Pharrell Williams

Rocking Adidas Originals with Pharrell Williams and Rita Ora (Karim Huu Do, dir.)

Product Placement is so 2014. Branded content with top-notch celebs and production quality is 2015. Adidas starts it off right with this spot for their Originals line, focusing on musicians Pharrell Williams and Rita Ora, athletes David Beckham and Daniel Lillard, and those legendary three-striped Superstar sneaker that first inspired Run-D.M.C. nearly 30 years ago.

Pretty slick, especially if it's just a warm-up to what we should expect when Kanye starts to image his Yeezus x Adidas line...

God Only Knows If This Is The Most Star Studded Video Ever

Take one of the greatest songs ever and invite Pharrell Williams, Emeli Sande, Elton John, Lorde, Chris Martin, Florence Welch, Kylie Minogue, Stevie Wonder, Brian May, Jake Bugg, One Direction, Chrissie Hynde, Jamie Cullum, Dave Grohl, Sam Smith, and many others to join songwriter Brian Wilson in the most epic group since "We Are The World." The fact its coupled to an ambitious and stylish video directed by Francois Rousselet, of Jonas & Francois, that includes every single performer in uniquely appropriate set-ups makes it all the better — and yes, there's a charitable tie-in.

PS: How is Bono not in this??

Pharrell Williams f/ Daft Punk "Gust Of Wind" (Edgar Wright, dir.)

Welcome to Fall Fest, as hosted by Pharrell Williams, Daft Punk and film director Edgar Wright. Despite the intergallactic leanings of all involved, things are kept fairly natural as they pay homage to the breeziest element. That's not to say they entirely stay earthbound: We have a troupe of ribbon dancers who could have blown in from the Crouching Tiger, Hidden Dragon remake and the (forgive the pun, please) very rocking Daft Punk cameo takes flight as well.

Pharrell Williams f/ Miley Cyrus "Come Get It Bae" (Luis Cerveró, dir.)

It's likely impossible for Pharrell Williams and Miley Cyrus to make a video that's not sexy on some level — we're talking about the people responsible for "Blurred Lines" and "We Can't Stop," respectively — but "Come Get It Bae" is more like a high-energy version of John Legend's "You And I" video, celebrating all the many "flavors" of women with a perfect edit and a even a little handheld Bolex

Pharrell Williams "Marilyn Monroe" (Luis Cerveró, dir.)

The secret to his happiness might be the hat. Or, maybe it's allowing himself to dream all day and all night about beautiful women. Lucky for Pharrell, he's got the means to fill his video with girls girls girls and lots of surreal style via elaborate set-pieces orchestrated by Luis Cerveró (of CANADA fame).

It is fabulous.

And yes, that's a Kelly Osbourne cameo.

Pharrell Williams "Happy" - The Tears, The No Music Version, and The Girl Walk Comparison

This week learned several about Pharrell Williams and the music video "Happy"..

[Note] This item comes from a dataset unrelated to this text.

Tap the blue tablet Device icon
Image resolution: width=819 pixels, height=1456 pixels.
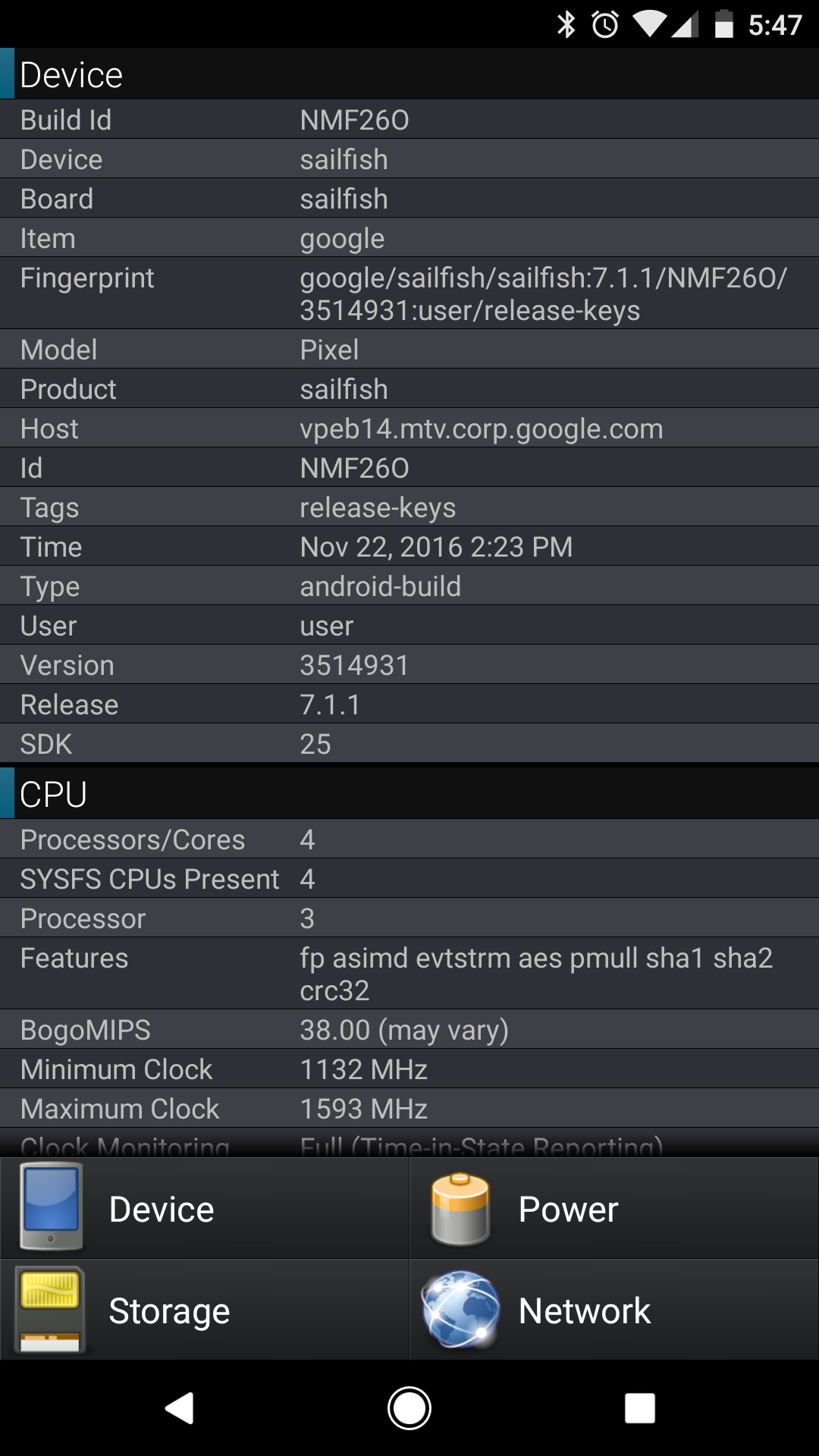51,1207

1. The worldwide reaction to the video moves him so much that it actually makes him cry. Yes, Oprah is involved here, and she tends to make lots of people cry, but still... The music video and what happened with it moved him to tears.

2. "Happy" is very eerie when you watch it without the music. Check it out

3. Apparently, as Spin dug into today, the video bears a striking resemblence to Girl Walk // All Day — a 2011 longform video that accompanied Girl Talk's All Day album. See for yourself in this split-screen comparison posted under the winky/fun title "Pharrell Loves My Work" by Girl Walk // All Day star, Anne Marsen.

It says something about our post-modern times that a 24-hour music video can be decried as a rip off.... And it's a shame that we can take a very clear example of a video breaking a song — Pharrell points out in the Oprah interview that the song received zero airplay or interest before the video went live —  and find a reason to invalidate it.

That said, they do look similar in that two minute compilation taken from one video that's over 70 minutes long and another that's 1,440 minutes long.

C'mon Get Hatty with Pharrell

Being that Pharrell's hat was the most talked-about element of this year's Grammy Awards — perhaps all you need to know about the current state of music — then you just knew that a "Hatty" parody of his hit "Happy" was going to make it's way online...

What you didn't know was that Pharrell's own company, I Am Other, would be the one's behind it, with Syndrome placing the hatty effects onto the video originally directed by We Are From L.A.